Да, – подумал старик, – каждый улавливает этот фантастический мир в сети своей логики.
– Почему он пришел к ней, а не к учителю? – спросил старик. -
Может, он в нее влюблен?
– Нет, – упрямо сказала Верка, – это везение, а он никого никогда не любил.
– И жену?
– Тем более.
– Зачем тогда женился на ней дважды?
– Не знаю. Многие тогда об этом говорили, но никто не знал.
– Может, в деньгах дело?
– Что вы, какие деньги. Они очень скромно жили, и в первый раз и во второй.
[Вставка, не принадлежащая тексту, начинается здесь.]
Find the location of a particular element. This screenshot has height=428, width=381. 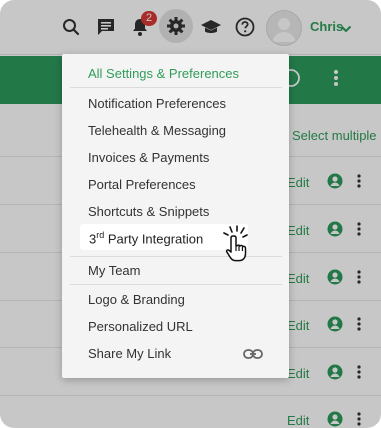

link-icon is located at coordinates (253, 356).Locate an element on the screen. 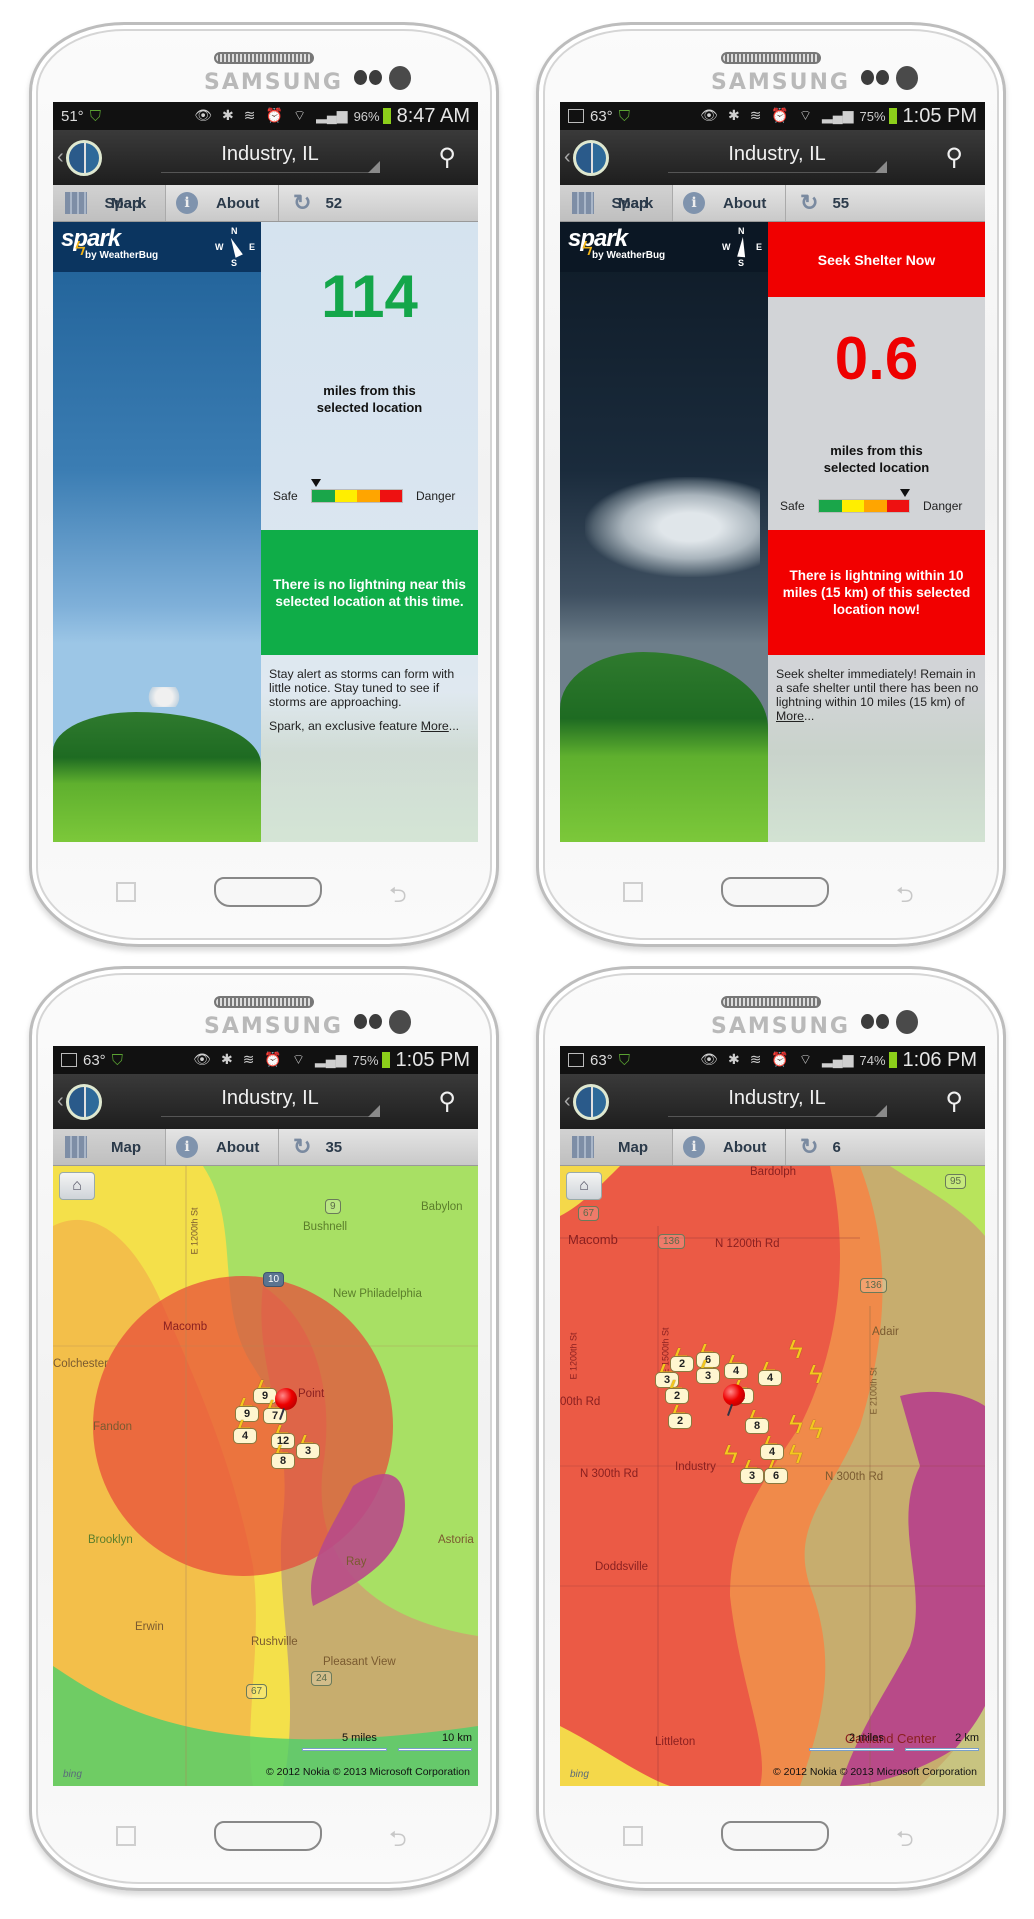 This screenshot has width=1034, height=1919. app-title-bar: ‹ Industry, IL ⚲ is located at coordinates (772, 158).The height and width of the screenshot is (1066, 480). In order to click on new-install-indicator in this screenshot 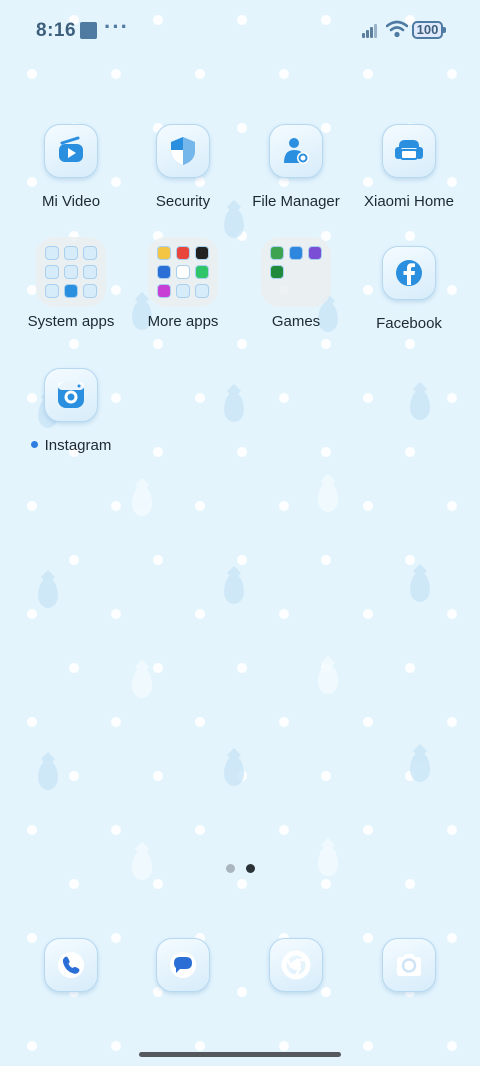, I will do `click(34, 444)`.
– Откуда же у него деньги за физику платить?
– Не знаю, но это уже после жены, после аварии.
– И бар после аварии?
– Конечно.
Старик больше ничего не стал спрашивать, хотя можно было совершенно естественно поставить ряд вопросов, любой бы человек из любопытства их поставил, но старик – нет. Сознательно. Он знал, что делал.
Он развернул газету и как будто углубился в нее, чтобы Верка не отвлекалась от своих мыслей на него.
Верка мыла посуду, он шелестел страницами. Верка взяла полотенце и вдруг сказала:
– Я ведь ее хорошо помню.
– Кого? – старик поднял глаза на Верку.
– Жену Школьникова. Это ведь в каком году было… Саше сейчас одиннадцать, пять лет как авария, женаты они были семь лет второй раз, семь плюс пять – двенадцать, плюс пять лет в разводе, плюс два года первый раз женаты, включая армию.
Девятнадцать. В 1978 году было.
Она пришла к нам на завод из деревни. Жила в общаге. Я помню ее в нашем парке, в самом глухом месте, оно и тогда было глухое, где пруд, на деревянной скамейке. Сидела допоздна, до фонарей.
Это был июнь, то есть фонари уже поздно включались. Не хотелось, наверно, в общагу, вот и сидела.
Вообще она людей сторонилась, а Степан Петрович – нет.
Неделю посидел с ней на скамейке и женился. И ушел в армию.
Она жила эти два года с его матерью, тихая и робкая. Не работала, вела хозяйство. Он захотел, чтобы она не работала.
Вернулся из армии и буквально через месяц развелся. Почему через пять лет опять на ней женился, не представляю.
– А где она жила эти пять лет?
– Как где? В общаге.
– А он?
– Дома, конечно. Мать умерла, он очень свободно жил, девиц водил, магнитофон у него грохотал на всю Казанку, громче родного завода. С ней вообще, по-моему, не виделся эти пять лет. И вдруг
– опять женился.
Решетка была невысокая. Столбики увенчаны львиными головами с пустыми глазницами. Сама решетка между столбиками – простая, без украшений, увитая сорным растением вьюнок с нежными цветами в виде колокольчиков.